Model Capabilities
The new capabilities configuration option makes it easy to define what modalities the model supports for input and output. Here is what the configuration looks like:
models:
example_model:
# capabilities: defines what the model accepts for input, output and other metadata
# - optional; omitted or all-zero means no capabilities
# - used in v1/models to inform clients what the model can do
capabilities:
# in: list of modalities understood by the model
# - default: []
# - valid: text, audio, image
in:
- text
- audio
- image
# out: list of modalities generated by the model
# - default: []
# - valid: text, audio, image
out:
- text
- audio
- image
# tools: the model supports function calling
# - default: false
tools: true
# reranker: the model supports the /v1/rerank endpoint
# - default: false
reranker: false
# context: the maximum token context length supported
# - default: 0
# - must be an integer > 0
context: 32000
# capabilities can be written in a very condensed form
image_gen:
capabilities:
in: [text]
out: [image]
speech_to_text:
capabilities:
in: [text]
out: [audio]
transcription:
capabilities:
in: [audio]
out: [text]
reranker:
capabilities:
reranker: trueWhen a client calls v1/models it will generate metadata that is compatible with mistral, openrouter and huggingface chat-ui formats.
{
"data": [
{
"id": "image_gen",
"object": "model",
"created": 1781420051,
"owned_by": "llama-swap",
"architecture": {
"input_modalities": [
"text"
],
"modality": "text->image",
"output_modalities": [
"image"
]
},
"capabilities": {
"image_generation": true
}
},
{
"id": "reranker",
"object": "model",
"created": 1781420051,
"owned_by": "llama-swap",
"capabilities": {
"reranker": true
}
},
{
"id": "speech_to_text",
"object": "model",
"created": 1781420051,
"owned_by": "llama-swap",
"architecture": {
"input_modalities": [
"text"
],
"modality": "text->audio",
"output_modalities": [
"audio"
]
},
"capabilities": {
"audio_speech": true
}
},
{
"id": "transcription",
"object": "model",
"created": 1781420051,
"owned_by": "llama-swap",
"architecture": {
"input_modalities": [
"audio"
],
"modality": "audio->text",
"output_modalities": [
"text"
]
},
"capabilities": {
"audio_transcriptions": true
}
}
],
"object": "list"
}
Other changes
- Implementation of a new scheduler backend (#823). No functional changes for users but will make implementing different scheduling and swapping strategies a bit easier.
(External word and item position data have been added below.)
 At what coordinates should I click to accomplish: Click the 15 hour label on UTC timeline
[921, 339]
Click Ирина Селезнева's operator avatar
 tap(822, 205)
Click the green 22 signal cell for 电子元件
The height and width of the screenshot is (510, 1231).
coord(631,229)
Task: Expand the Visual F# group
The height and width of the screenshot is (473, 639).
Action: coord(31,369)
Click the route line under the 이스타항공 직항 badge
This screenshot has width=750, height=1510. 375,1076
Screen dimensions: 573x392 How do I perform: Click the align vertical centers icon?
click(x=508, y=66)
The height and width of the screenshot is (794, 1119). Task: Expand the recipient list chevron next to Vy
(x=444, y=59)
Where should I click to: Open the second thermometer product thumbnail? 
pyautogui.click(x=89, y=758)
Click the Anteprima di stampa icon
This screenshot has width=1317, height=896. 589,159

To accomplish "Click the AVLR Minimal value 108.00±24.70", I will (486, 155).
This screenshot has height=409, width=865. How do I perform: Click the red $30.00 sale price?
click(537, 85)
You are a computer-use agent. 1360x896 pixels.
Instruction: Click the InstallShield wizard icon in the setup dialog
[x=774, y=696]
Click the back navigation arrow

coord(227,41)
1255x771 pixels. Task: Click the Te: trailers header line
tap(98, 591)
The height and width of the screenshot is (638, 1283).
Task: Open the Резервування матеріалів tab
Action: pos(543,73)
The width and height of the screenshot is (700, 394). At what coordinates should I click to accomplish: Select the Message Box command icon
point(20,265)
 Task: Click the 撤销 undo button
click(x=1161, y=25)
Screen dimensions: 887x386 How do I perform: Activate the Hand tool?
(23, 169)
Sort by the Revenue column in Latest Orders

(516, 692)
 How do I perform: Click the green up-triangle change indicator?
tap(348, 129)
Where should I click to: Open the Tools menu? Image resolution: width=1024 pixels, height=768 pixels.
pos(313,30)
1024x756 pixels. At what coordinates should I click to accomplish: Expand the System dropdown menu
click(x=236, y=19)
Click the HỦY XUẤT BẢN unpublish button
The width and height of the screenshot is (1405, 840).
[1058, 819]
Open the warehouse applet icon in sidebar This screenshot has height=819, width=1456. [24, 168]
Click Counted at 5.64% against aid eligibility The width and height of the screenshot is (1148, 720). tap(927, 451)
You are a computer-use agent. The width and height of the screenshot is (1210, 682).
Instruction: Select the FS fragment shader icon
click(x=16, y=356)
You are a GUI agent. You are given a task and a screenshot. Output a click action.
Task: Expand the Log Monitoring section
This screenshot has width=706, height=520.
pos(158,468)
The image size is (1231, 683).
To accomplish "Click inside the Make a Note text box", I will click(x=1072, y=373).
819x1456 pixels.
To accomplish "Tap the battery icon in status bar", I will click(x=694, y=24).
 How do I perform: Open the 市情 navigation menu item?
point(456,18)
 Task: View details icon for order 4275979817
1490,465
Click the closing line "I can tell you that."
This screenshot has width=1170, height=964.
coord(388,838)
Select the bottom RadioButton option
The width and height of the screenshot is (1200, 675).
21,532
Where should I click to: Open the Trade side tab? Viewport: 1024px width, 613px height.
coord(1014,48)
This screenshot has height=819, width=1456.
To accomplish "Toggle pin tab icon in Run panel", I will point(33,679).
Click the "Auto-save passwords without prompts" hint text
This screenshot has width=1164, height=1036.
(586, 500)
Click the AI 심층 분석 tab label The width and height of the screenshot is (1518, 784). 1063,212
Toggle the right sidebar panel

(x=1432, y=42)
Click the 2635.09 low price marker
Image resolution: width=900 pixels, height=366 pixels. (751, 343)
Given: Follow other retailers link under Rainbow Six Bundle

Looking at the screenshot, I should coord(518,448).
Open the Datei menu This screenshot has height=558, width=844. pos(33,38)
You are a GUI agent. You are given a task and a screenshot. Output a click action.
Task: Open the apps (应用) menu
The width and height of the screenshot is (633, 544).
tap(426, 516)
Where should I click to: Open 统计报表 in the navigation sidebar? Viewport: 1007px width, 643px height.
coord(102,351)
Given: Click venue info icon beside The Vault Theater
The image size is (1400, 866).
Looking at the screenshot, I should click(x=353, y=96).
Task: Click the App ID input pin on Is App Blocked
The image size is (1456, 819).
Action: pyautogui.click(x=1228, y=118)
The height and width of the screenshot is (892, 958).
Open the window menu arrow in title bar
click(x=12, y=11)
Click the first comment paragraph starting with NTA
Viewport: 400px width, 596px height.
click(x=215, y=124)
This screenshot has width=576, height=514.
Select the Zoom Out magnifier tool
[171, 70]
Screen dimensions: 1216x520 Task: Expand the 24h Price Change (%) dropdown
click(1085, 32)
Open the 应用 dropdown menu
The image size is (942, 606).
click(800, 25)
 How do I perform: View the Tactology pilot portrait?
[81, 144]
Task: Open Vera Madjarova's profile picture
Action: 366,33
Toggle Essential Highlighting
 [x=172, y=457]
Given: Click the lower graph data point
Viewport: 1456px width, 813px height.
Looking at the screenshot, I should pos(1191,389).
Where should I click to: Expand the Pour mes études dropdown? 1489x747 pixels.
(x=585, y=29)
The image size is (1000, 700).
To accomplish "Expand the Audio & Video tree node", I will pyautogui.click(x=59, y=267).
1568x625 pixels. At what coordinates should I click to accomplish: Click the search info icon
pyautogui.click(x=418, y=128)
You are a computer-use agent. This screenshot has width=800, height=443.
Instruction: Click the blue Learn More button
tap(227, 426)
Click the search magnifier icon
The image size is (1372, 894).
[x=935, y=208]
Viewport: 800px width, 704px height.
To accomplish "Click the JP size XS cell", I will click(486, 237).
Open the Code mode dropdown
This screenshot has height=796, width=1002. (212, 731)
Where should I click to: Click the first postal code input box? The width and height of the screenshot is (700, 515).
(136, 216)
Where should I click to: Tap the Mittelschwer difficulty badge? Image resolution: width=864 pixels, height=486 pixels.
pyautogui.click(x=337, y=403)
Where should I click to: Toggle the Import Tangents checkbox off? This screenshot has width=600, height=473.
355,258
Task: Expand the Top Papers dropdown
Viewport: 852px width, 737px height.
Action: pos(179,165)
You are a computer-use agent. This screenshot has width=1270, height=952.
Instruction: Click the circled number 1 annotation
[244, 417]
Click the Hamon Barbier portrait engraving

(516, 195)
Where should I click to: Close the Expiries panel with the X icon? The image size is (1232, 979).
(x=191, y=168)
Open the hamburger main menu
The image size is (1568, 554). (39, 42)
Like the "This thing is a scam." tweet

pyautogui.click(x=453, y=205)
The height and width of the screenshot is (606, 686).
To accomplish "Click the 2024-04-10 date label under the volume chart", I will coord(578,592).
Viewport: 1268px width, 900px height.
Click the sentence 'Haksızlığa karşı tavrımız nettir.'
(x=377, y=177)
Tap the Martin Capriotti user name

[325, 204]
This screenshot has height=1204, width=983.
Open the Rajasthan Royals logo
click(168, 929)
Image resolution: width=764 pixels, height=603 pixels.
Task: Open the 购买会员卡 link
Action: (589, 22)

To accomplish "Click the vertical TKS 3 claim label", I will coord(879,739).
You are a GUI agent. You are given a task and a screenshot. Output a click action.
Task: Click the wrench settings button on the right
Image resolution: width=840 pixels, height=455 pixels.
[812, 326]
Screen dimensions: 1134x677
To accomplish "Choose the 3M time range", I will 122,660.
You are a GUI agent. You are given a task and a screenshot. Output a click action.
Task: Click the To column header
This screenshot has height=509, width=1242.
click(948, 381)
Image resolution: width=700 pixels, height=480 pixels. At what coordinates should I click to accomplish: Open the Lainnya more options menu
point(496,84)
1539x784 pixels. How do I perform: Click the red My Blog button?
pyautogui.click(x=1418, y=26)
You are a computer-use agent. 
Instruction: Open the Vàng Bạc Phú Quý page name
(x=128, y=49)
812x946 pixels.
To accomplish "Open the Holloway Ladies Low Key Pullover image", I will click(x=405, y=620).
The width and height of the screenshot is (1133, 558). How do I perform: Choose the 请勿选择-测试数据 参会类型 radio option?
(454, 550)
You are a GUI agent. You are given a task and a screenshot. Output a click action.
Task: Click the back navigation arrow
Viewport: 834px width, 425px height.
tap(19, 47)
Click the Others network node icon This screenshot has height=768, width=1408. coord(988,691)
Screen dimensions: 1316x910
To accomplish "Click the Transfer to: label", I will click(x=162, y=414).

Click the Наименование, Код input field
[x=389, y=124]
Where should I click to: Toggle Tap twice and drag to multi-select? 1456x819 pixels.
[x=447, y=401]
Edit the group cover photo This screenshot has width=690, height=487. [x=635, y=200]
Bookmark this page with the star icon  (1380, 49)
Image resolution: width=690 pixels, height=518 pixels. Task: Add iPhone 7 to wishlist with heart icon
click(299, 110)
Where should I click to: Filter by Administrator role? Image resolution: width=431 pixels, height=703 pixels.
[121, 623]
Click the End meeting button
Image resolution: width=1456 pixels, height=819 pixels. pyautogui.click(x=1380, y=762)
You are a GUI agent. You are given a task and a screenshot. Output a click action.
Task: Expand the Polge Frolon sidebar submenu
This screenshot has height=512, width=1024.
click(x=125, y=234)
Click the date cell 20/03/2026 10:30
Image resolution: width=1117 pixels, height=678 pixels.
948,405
This is just the first step and the goal is for anyone to customize llama-swap's behaviour with by implementing the new interfaces.
- #839 is a follow up to improve abstractions and implementation boundaries for new schedulers / swappers
- it also resolved the long standing #717! If you have api keys set in the configuration the UI will prompt for a password now :)
- the /metrics endpoint requires an api key now. HTTP Basic Auth is supported so prometheus integration is a single step.